What you need to do: Count how many lines in the rows below contain the string "Yüzük", with case taken into account, and reply with the number alone.

Exercise materials:
┄┄┄┄┄┄

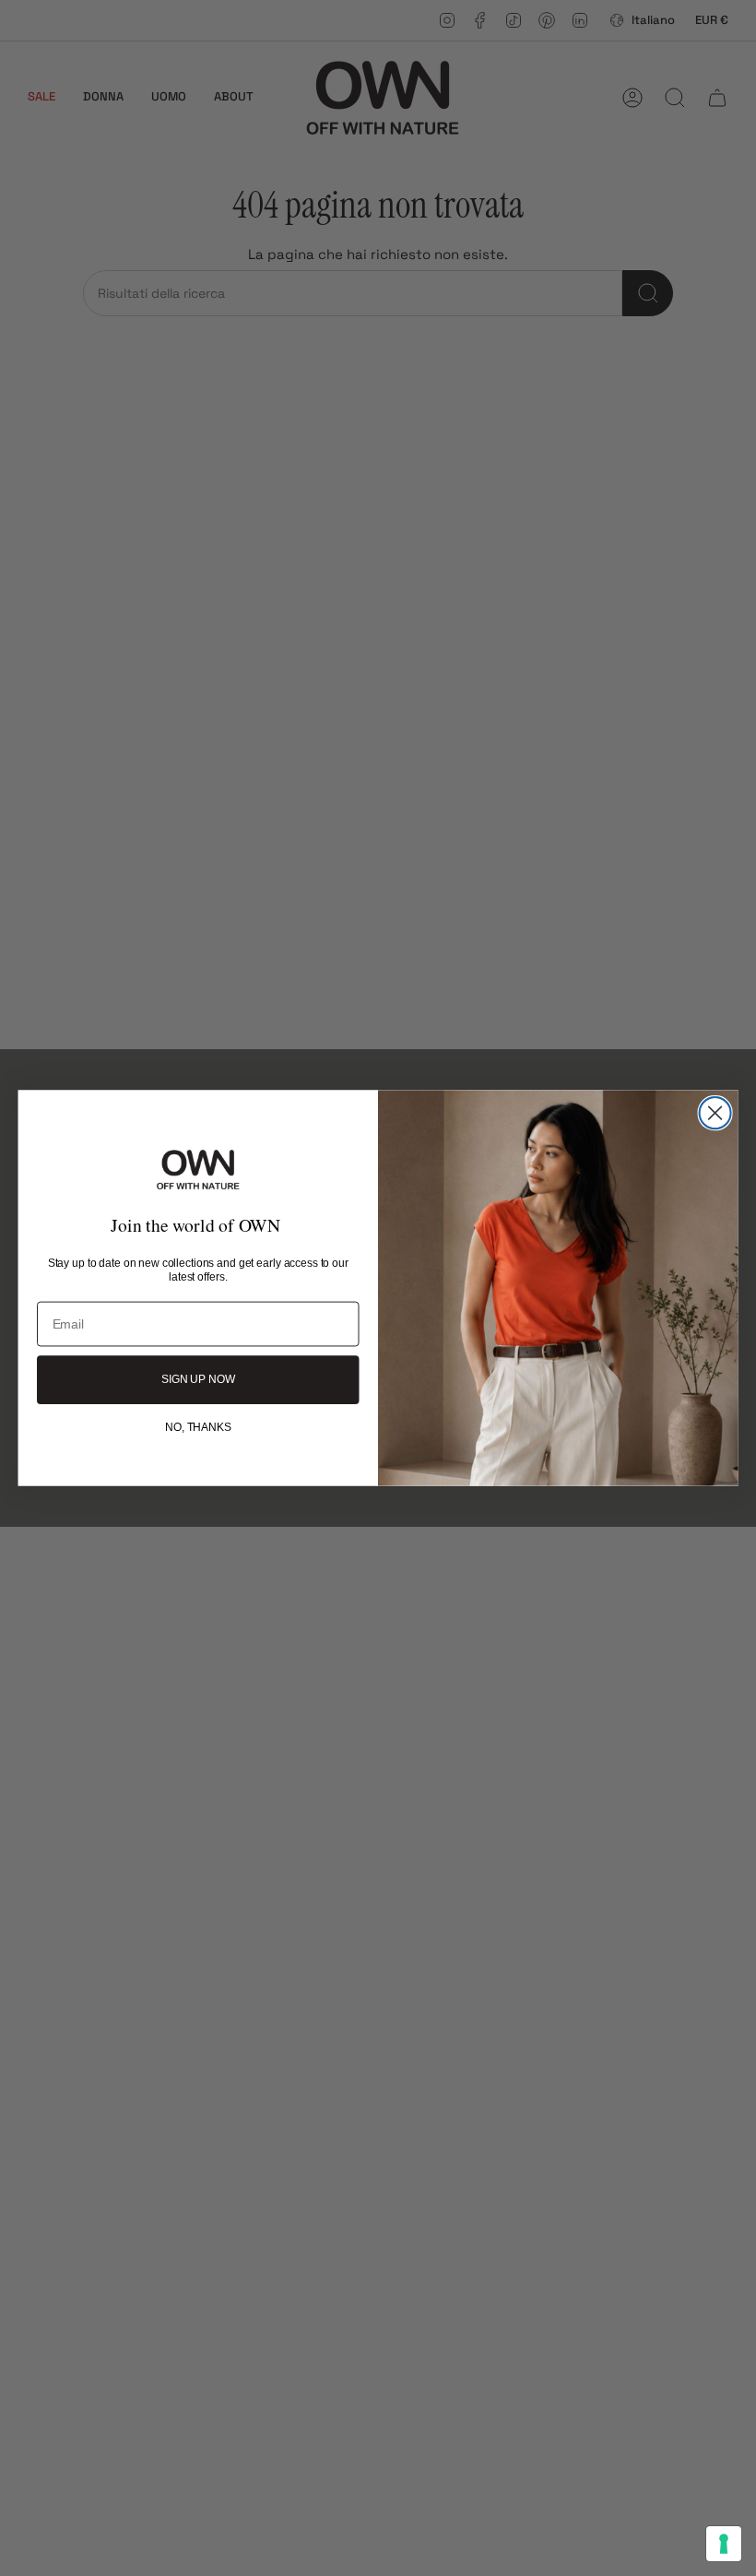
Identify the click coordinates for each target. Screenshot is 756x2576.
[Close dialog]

┄┄┄┄┄┄

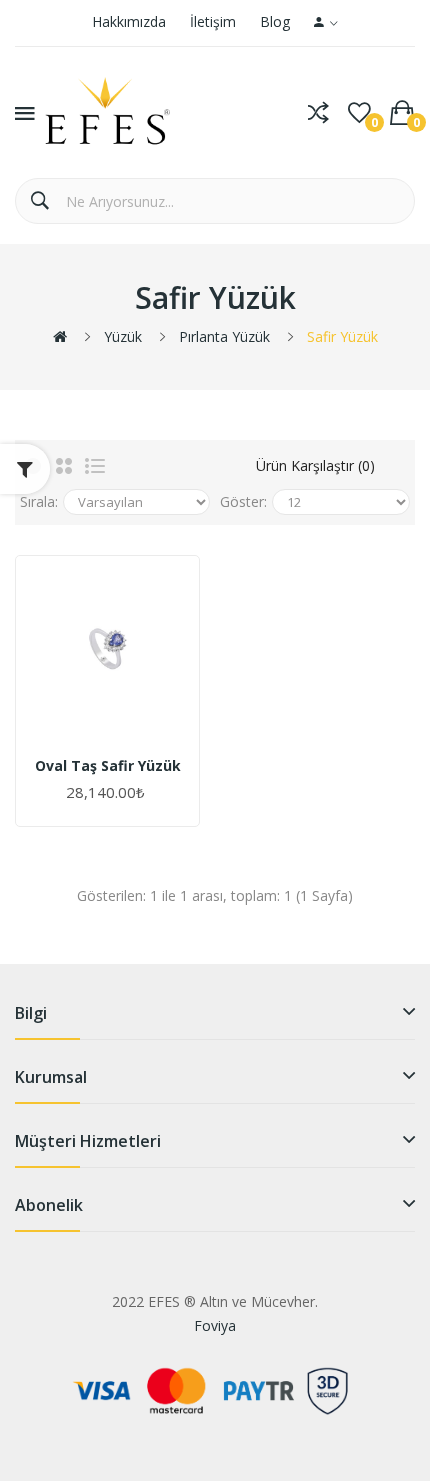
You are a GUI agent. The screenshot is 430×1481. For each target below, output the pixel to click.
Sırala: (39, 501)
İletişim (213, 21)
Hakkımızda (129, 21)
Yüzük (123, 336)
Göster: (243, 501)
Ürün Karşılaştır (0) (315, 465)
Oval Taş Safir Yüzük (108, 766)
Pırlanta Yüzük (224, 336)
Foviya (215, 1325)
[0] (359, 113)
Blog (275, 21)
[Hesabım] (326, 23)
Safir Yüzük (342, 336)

┄┄┄┄┄┄

Response below: 4